当前位置:网站首页>New work of "the father of LSTM": a new method towards self correcting neural network
New work of "the father of LSTM": a new method towards self correcting neural network
2022-06-11 18:14:00 【Data realist】

The process of neural network includes its weight matrix (Weight Matrix:WM) Update .
Once the network training is over , The weight matrix will be permanently fixed , Then the effectiveness of the network is evaluated according to the generalization results of the network on the test data . However , Many environments will continue to evolve after training , The test data may deviate from the training , Beyond the generalization ability of neural networks .
This requires human intervention , To retrain or adjust the model . contrary , A fully autonomous system should learn to operate without intervention , Update your program based on new experience . Especially in multitasking (Multi-task learning) And meta learning (Meta-learning, Learn how to learn ) in , It is important to learn how to keep the model updated and fine tuned , This can help the network quickly adapt to various situations and new challenges .
stay A Modern Self-Referential Weight Matrix That Learns to Modify Itself In this study ,“LSTM The father of ”Jürgen Schmidhuber Et al. Based on modern techniques for updating and generating weights , Reexamine 90 Self correcting weight matrix proposed since s (self-referential WM), Especially the use of Fast Weight Programmers(FWPs) Mechanisms established in the context of , A new self - correcting weight matrix is derived (self-referential WM:SRWM).
This study has made a study of SRWM To assess the :
First , The model achieves competitive performance in standard small sample learning , It is proved that the proposed model can effectively generate useful self correction ;
secondly , By extending the small sample learning setup to the continuous multi task learning setup , Tested SRWM The ability to adapt to real-time changes in tasks at runtime ;
Last , stay ProcGen Multi task reinforcement learning of game environment settings (RL) It was evaluated in the environment , This includes the programmatically generated game environment . in general , The practical applicability and strong performance of the proposed method are proved .
New self correcting weight matrix
A new self - correcting weight matrix is proposed in this paper (SRWM) With the recently proposed FWPs Variants are similar , By learning the keys you invented / It's worth it “ Training ” Pattern and learning rate for self training , Call is based on outer product (outer products) and delta Basic programming instructions for function update rules .
The specific steps are as follows :
Given t Time input xt∈Rdin, In this paper, the SRWM Wt−1∈R(dout+2*din+1)×din Four variables will be generated [yt,qt,kt,βt].
among ,yt∈Rdout Is the output of this layer in the current time step ,qt∈Rdin and kt∈Rdin Are query vectors and key vectors ,βt∈R It's based on delta The self created learning rate used by the function . And 90 The original idea put forward in the s SRWM The terms introduced in this paper are similar to ,kt∈Rdin Is the correction key vector , Represents the bond vector , Its current value is SRWM Must be corrected ;qt∈Rdin It's a query vector , It is fed again SRWM, To retrieve a new “ value ” vector , And associated with the correction key vector .
The overall dynamics can be simply expressed as follows :
among , The value vector has dimensions :vt ,∈R(dout+2*din+1). Model diagram 1 Shown .

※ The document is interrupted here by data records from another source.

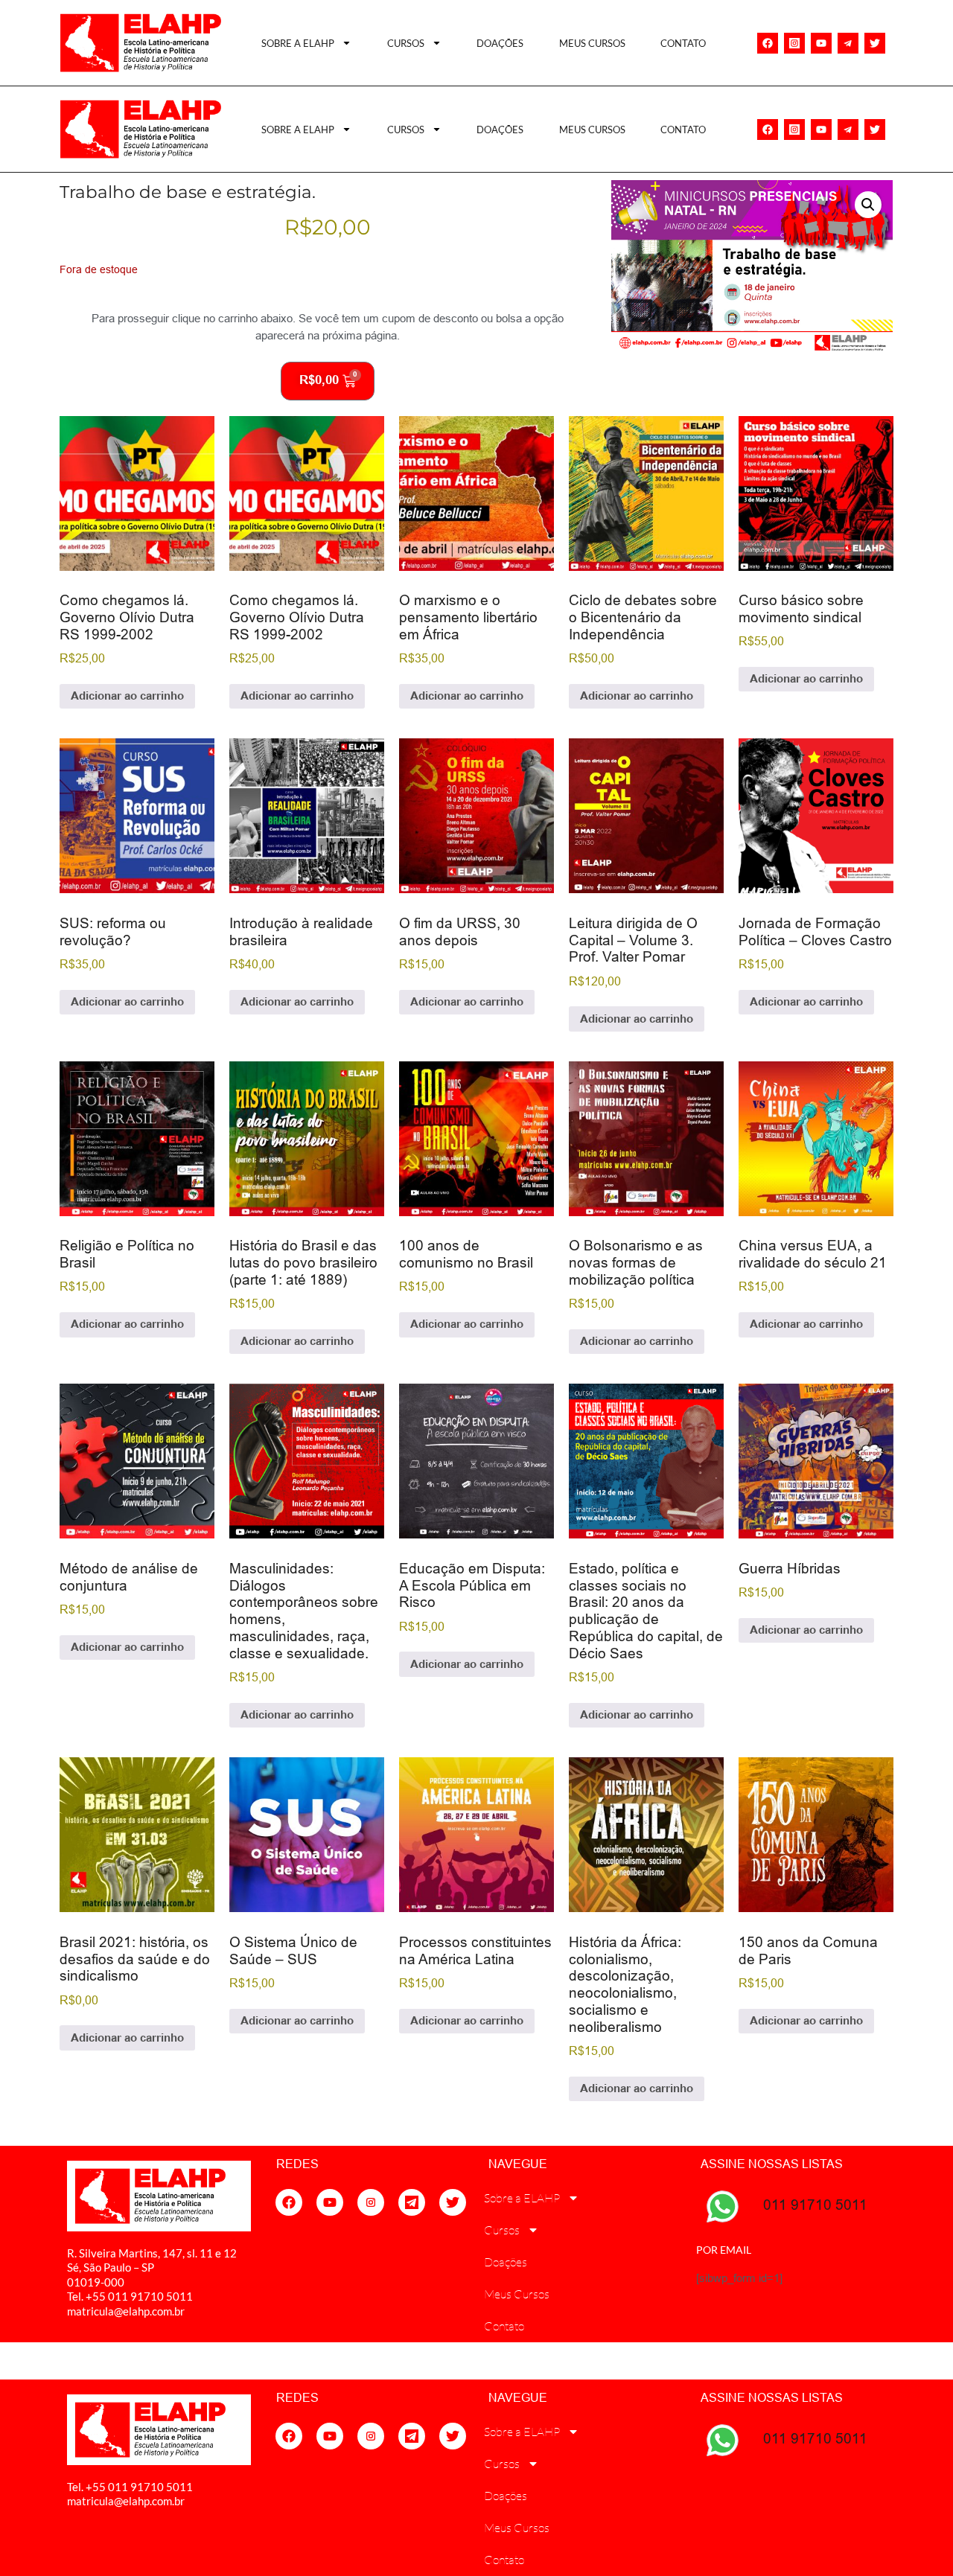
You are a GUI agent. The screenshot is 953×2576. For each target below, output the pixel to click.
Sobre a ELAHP (297, 43)
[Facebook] (767, 43)
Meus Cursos (592, 43)
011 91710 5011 (815, 2204)
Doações (499, 43)
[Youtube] (821, 43)
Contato (683, 43)
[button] (868, 204)
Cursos (405, 43)
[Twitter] (874, 43)
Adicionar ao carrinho (127, 696)
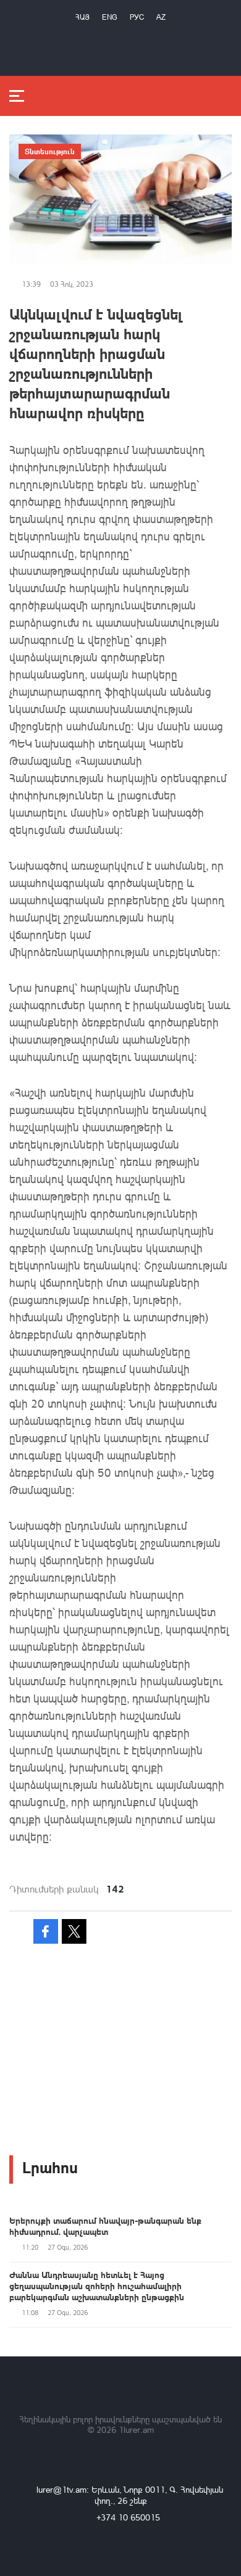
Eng (109, 17)
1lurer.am (136, 2429)
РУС (137, 17)
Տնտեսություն (50, 151)
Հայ (82, 17)
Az (161, 17)
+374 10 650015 (128, 2517)
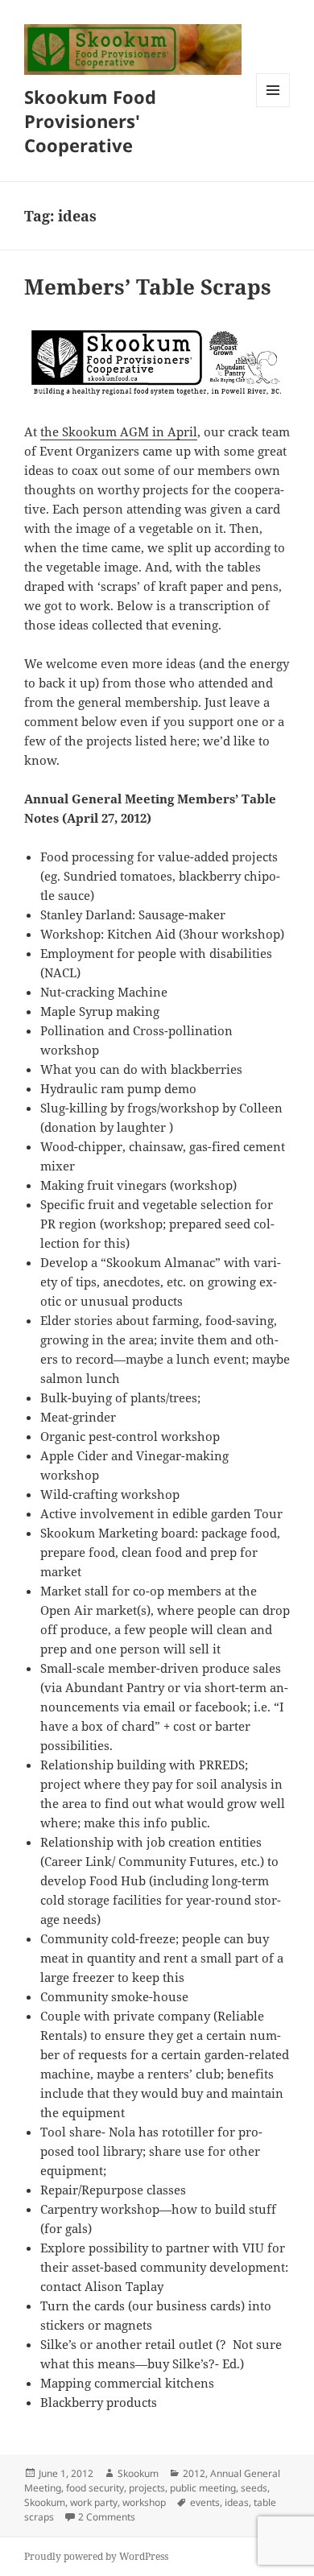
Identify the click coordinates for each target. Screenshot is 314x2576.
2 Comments (106, 2517)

chart 1 One “ modern ” Self reference weight matrix (SRWM)
It is important to ,SRWM in W0 The initial value of is the only parameter in this layer that needs gradient descent training .
In practice , In this paper, the output dimension of matrix is changed from “3D+1”(dout+2din+1) Extended to “3D+4”(dout+2din+4) To generate 4 Different 、 Self invented time-varying learning rate βt∈R4, For formula (8) Medium Wt−1=[Wyt−1,Wqt−1,Wtk−1,Wβt−1] The calculation of four submatrixes of , Then it is used to generate (5) Medium yt, qt, kt and β. In order to improve the calculation efficiency , This article also makes use of the common Transformers Multi head calculation in the model .
Aforementioned SRWM It can be used to replace any conventional weight matrix . This article focuses on a model , It can be done by using the corresponding SRWM The formula in (5)-(8) Replace the benchmark model DeltaNet The formula in (1)-(4) And get .
experimental result
The overall objective of the experiment is to evaluate the proposed SRWM In all kinds of needs “ good ” Performance on self modifying tasks , So a small sample of standard supervision (few-shot) Learning task and multi task reinforcement learning in the game environment .
1. Standard small sample (Few-Shot) Study
The small sample image classification task is also called inclusion based C Class data set N-way K-shot Image classification task , It is organized through so-called scenarios .
In every scene , from C Class N Different classes , The resulting N Class is relabeled , take N One of the different random tag indexes is assigned to each class . For this N Each of these classes , Random sampling K Samples . From this N×K A set of tag images is called a support set . The goal of this task is based on the information available in the support set , Forecast from N Another image sampled in one of the classes ( The query image in the set is not supported ) The label of .
Although there are several ways to solve this problem , However, this paper uses the sequential learning method to evaluate the SRWM. in other words , Images that will support the set / Random sorting of tag pairs , Form a neural network by sequence processing ( for example , Cyclic neural network ) Read sequence . The corresponding neural network predicts the label of the query image by encoding the support set information into its internal state . In this paper SRWM in , The model generates its own update weights when reading the sequences that support set items , The generated weights are used to calculate the final prediction of the query image . To illustrate this method in detail , You also need to explain how the input image / Label pairs are input into the model .
Here, this paper adopts Mishra The method used by et al , It's called graph 2 Synchronization label settings shown in , This is for N-way K-shot Learn design strategies . That is, it supports centralized N×K A project , At the same time, the input and its label are transmitted to the model . This model only predicts the (N×K+1) Input tags , That is, query images without labels . Another method is called delay label setting ( Pictured 3 Shown ).
in fact , because Mishra Et al SNAIL The model is similar to transformer Model of ( The regular feedforward block is replaced by one-dimensional convolution ), Therefore, it is used as the benchmark model of this experiment , Also introduced in the benchmark model Oreshkin Et al TADAM Method .
However , This paper notes that ,TADAM It is a method specially designed for small sample learning , With the model and SNAIL Dissimilarity ,SNAIL It is a general sequence processing neural network which is suitable for small sample learning .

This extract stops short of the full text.